TOP IV: Medizinische Versorgung von Menschen mit Behinderung

Donnerstag, 21. Mai 2009, Vormittagssitzung

Dr. Gräfin Vitzthum, Baden-Württemberg: Meine Damen und Herren! Zur Versorgung Behinderter gehört auch die Versorgung misshandelter Kinder. Seit Jahren kämpft die Landesärztekammer Baden-Württemberg für Kinderschutzambulanzen an den 14 Kinderkliniken des Landes. Ich habe diesen Ausschuss lange geleitet. Es gibt einen Enquete-Beschluss der Landesregierung, solche Ambulanzen einzurichten. Bis heute haben wir keine einzige bekommen.

Auch wenn vor der Wahl gesagt wird, Baden-Württemberg solle ein Kinderland werden, gilt das nach der Wahl meistens nicht mehr. Man muss die Politiker daran erinnern.

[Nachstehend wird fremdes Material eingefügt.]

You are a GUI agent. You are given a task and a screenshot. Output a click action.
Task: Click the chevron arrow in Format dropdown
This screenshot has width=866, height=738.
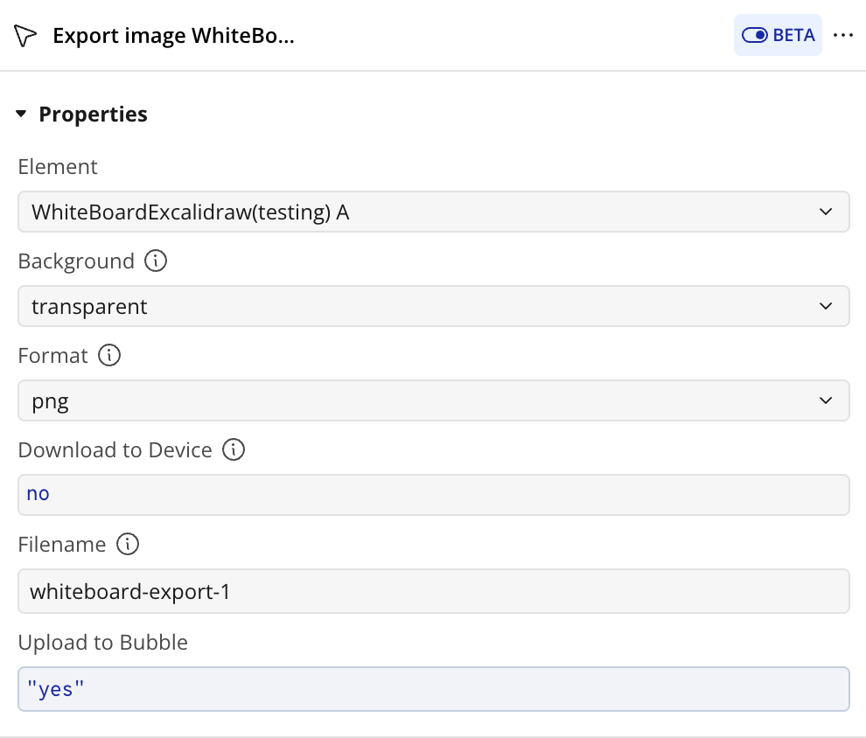[826, 400]
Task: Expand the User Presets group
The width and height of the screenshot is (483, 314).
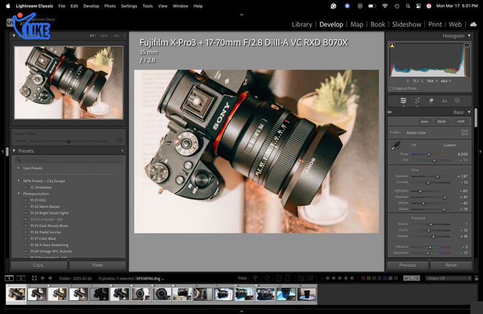Action: tap(19, 168)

Herr Professor Seidel, Sie beschreiben einen besonderen Bedarf und eine bedarfsgerechte Versorgung mit Mehraufwand für Behinderte. Ich darf mit aller Bescheidenheit daran erinnern, dass auch wir als Hausärzte, die wir Alzheimer-Patienten zu Hause versorgen, mit einer Pauschale von 33 Euro unseren zutiefst sozialen Beruf so nehmen, wie er ist: Wir gehen hin; wenn es sein muss, für diese 33 Euro auch einmal pro Woche. Das heißt, die Behinderten sind auch bei uns.

(Beifall)

Noch ein Wort zum Eingehen der KVen auf Ihren besonderen Versorgungsbedarf. Wir haben im Bereich der baden-württembergischen KV die Diakonie in Stetten, die mit Bethel zu vergleichen ist. Wir haben die dort arbeitenden Kollegen nach § 116 ermächtigt, so wie Sie es auch möchten, ohne Überweisungsvorbehalt. Die Kollegen, die dort mit Behinderten arbeiten, können eine Hausarztpauschale abrechnen. Wir sind immer auf ihren besonderen Bedarf an Medikamenten und Arzneimitteln für Epilepsien usw., die ja sehr teuer sind, eingegangen. Vielleicht erkundigen Sie sich einmal in unserem Hause, wie sie es in ihrer KV machen, damit es da keine Reibereien gibt.

Uns macht aber Folgendes Probleme – sehen Sie und verstehen Sie dies bitte mit Augenmaß –: Die Diakonie in Stetten, die eine hundertprozentige Tochter von Bad Boll ist, möchte jetzt ein medizinisches Versorgungszentrum aufbauen. Wir als Hausärzte betrachten das als eine Situation mit ungleich langen Spießen, denn dort steht ein großes Unternehmen dahinter, während wir Hausärzte gar nicht so investieren können. Die Hausärzte, die unter ihrem Regelleistungsvolumen darben, haben Sorge, ihre Praxis zu verlieren.

Ich möchte, dass zwei Systeme nebeneinanderarbeiten können und dass beide mit Augenmaß die finanzielle Basis erhalten, um die Versorgung sozial und gerecht durchzuführen.

Vielen Dank.

(Beifall)

Vizepräsidentin Dr. Goesmann: Ich danke Ihnen. – Es folgt Herr von Ascheraden.